Sign in to follow this  
RobMaddison

DrawIndexedPrimitive spike

Recommended Posts

This may be a rhetorical question, but DrawIndexedPrimitive is synchronous when called from c++ isn't it? I'm assuming it is, but some strange behaviour is making me think maybe it's not. If I start a high performance timer prior to a bunch of DrawIndexedPrimitive calls (around 25 or so) and take the reading when the calls are finished, is that indicative of how long in milliseconds my actual rendering literally takes? I'm running in optimized release mode using DX9 and unmanaged c++. Without going into too much detail, my view is drawing a terrain which is held in around 25 vertex buffers (60 bytes per vertex, 37249 vertices per buffer). The terrain is drawn using simple filled tris (no textures) and everything is indexed. There are around 288 tris per vertex buffer, so around 7200 tris in total for the entire draw set. I know this can [and will] be optimized, but as I haven't implemented the different LODs yet, I took the average LOD for the whole view. The issue I'm seeing is a sporadic spike in the millis it takes to draw the terrain (25 DrawIndexedPrimitive calls). Mostly it's around 0.5-1ms but every second or so it jumps up to between 10-30ms. I haven't put NVPerfHUD on it yet, that's my next task, but I thought i'd throw it out there to see if anyone can think of anything or have seen similar things happen. (I'm running on a DELL Latitude D820 with 2gb RAM, and a NV250 Quadro 120M with 250mb of VRAM - which I think may actually litterally be 128mb - apparently some kind of marketing ploy). Thanks for any help/suggestions

Share this post


Link to post
Share on other sites
DrawIndexedPrimitive is asyncronous. However, it takes a reasonably long time to make the call. DrawIndexedPrimitive makes a transition to kernel mode I belive, which is a pretty expensive thing to do. It then pushes the data into a buffer for the video card driver to handle, and returns. The video card then reads batches out of the buffer and renders them.

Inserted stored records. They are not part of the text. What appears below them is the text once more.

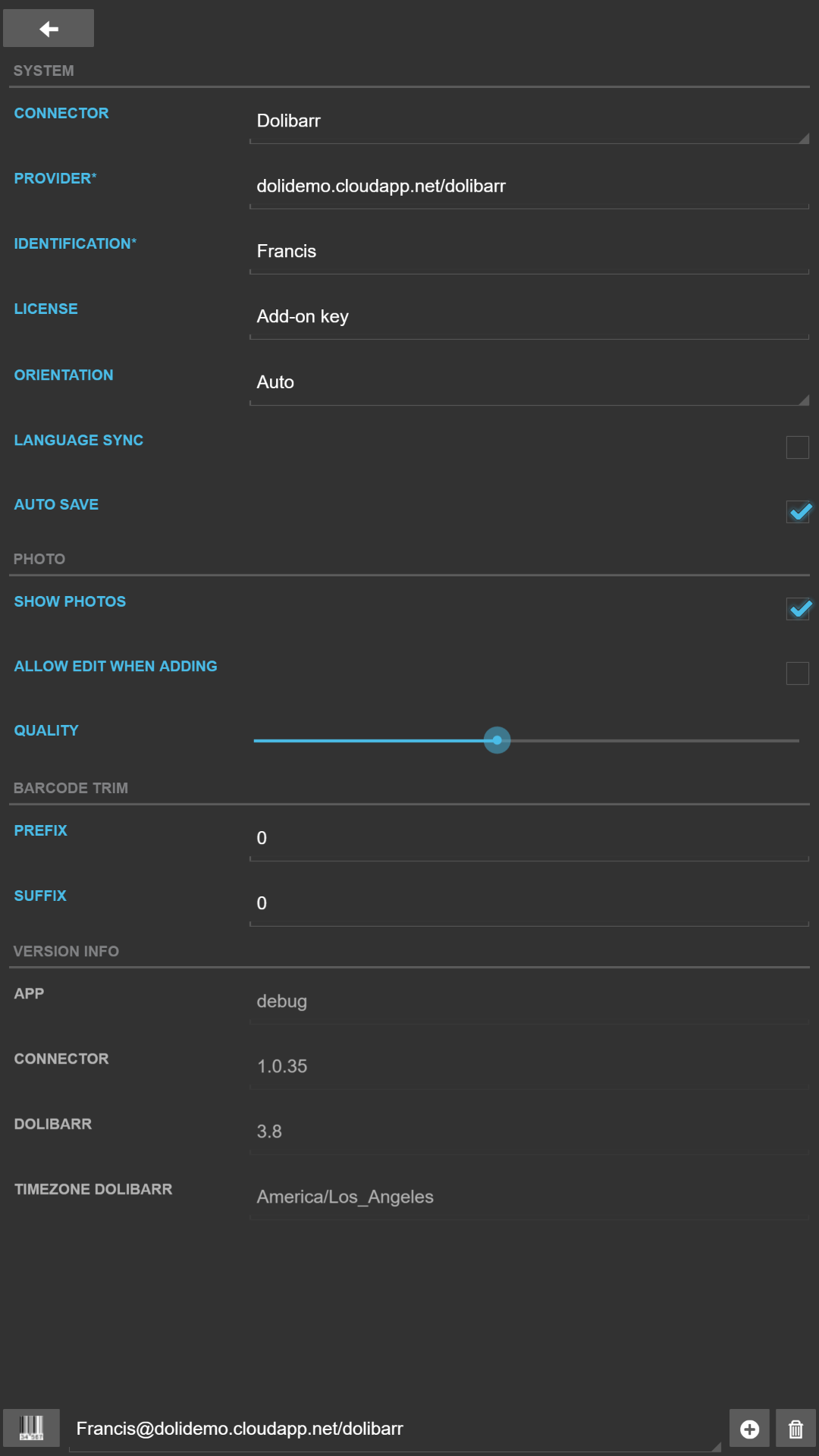Enable the Language Sync checkbox
The height and width of the screenshot is (1456, 819).
point(798,447)
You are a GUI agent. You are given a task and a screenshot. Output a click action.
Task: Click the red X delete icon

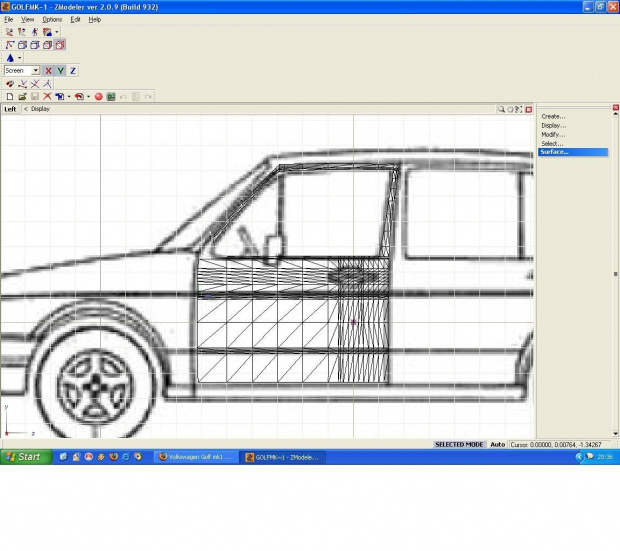pyautogui.click(x=47, y=97)
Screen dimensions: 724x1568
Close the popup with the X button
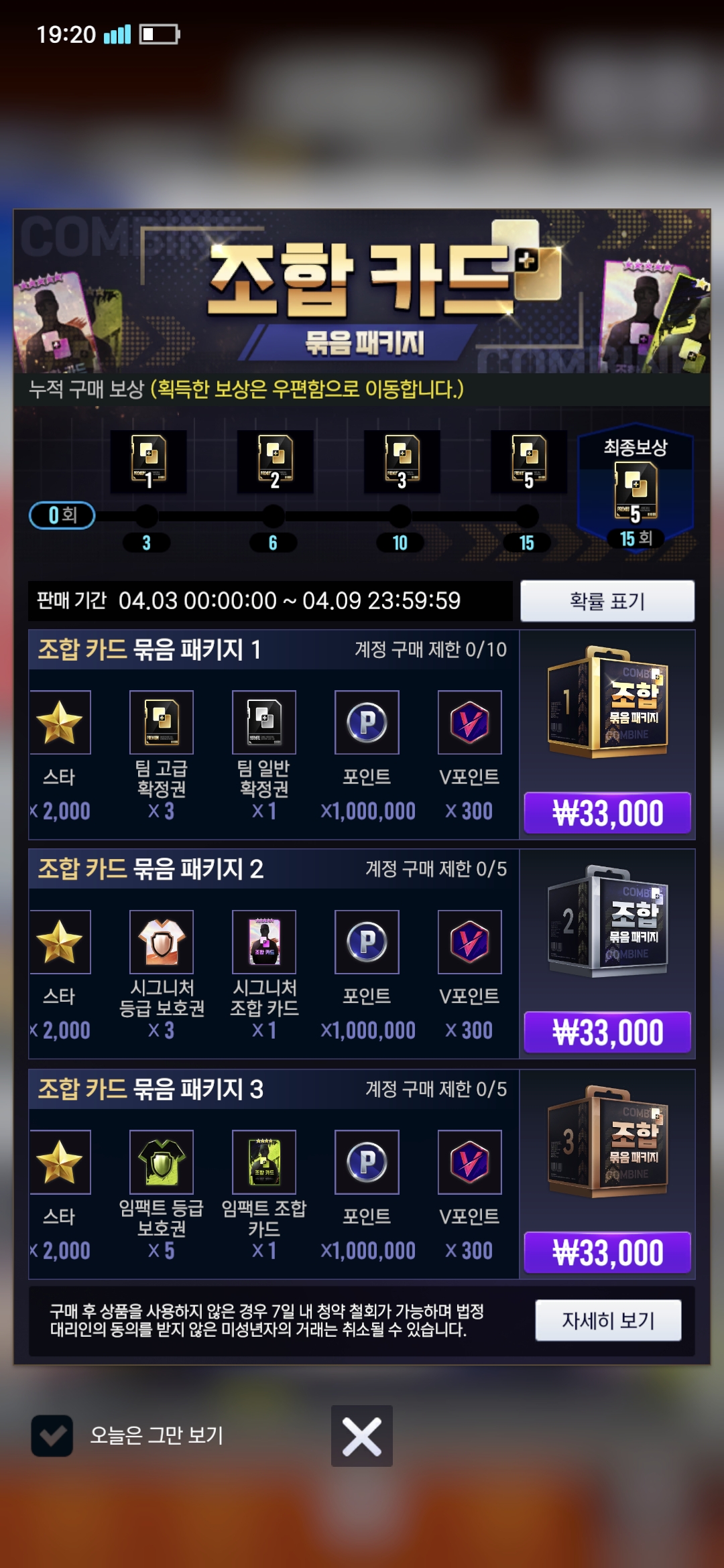[x=362, y=1436]
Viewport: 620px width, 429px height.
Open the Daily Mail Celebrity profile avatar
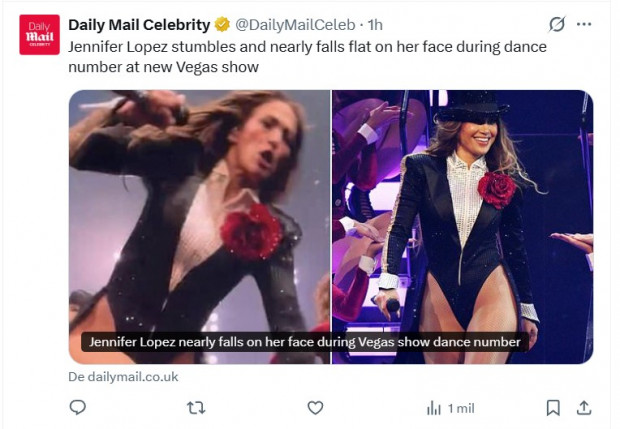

Timing the duration of individual D3D calls in pointless, because it's mostly async. NVPerfHUD and/or PIX should help point out what the problem is.


How many DrawIndexedPrimitive calls are you making per frame? You really want to keep it under 500 or so.

Share this post


Link to post
Share on other sites
Hi, thanks for the response

I'm only making 25 calls per frame - it's the only thing I'm drawing at the moment. If it's asynchronous, that makes more sense, but I'll hook up NVPerfHUD and see if I can see what's happening.

I would have thought 25 DrawIndexedPrimitive calls with a total of 7200 tris with no texturing would be super quick, so I guess there must be something not quite right.

Cheers

Share this post


Link to post
Share on other sites
I believe DrawIndexedPrimitive() doesn't always do the swap to kernel mode - it'll only do that every so often to improve performance. Also some of the rendering will probably be done during the Present().

Those long delays could well be texture uploads, or vertex buffer uploads - you have around 56MB of vertex buffers there...

Share this post


Link to post
Share on other sites
Actually, thinking about this a bit more, my loop is currently simple:

1) Adjust geometry and indices (~1ms) (this includes locking vertex/index buffers)
2) Draw geometry (DrawIndexedPrimitive x 25)

I assume my timing of part 1) is realistic, unless vertex/index buffer locking is asynchronous which it can't be. I don't use any kind of frame timing at the moment so frames are drawn frame after frame regardless of timing.

So if the DIP calls are asynchronous, it could be that the second, third, umpteenth, etc. call to DIP is locking against itself causing a build-up and, consequently, the spike.

How are you supposed to know when it is okay to make the next set of DIP calls? Is there some kind of signal or callback in the API that will let you know when it's next available for drawing?

Share this post


Link to post
Share on other sites
Hi Adam

Yes, it's around 56mb of vertices (xyz, normal, diffuse + 4 sets of texture coords), but shouldn't these stay in VRAM once created?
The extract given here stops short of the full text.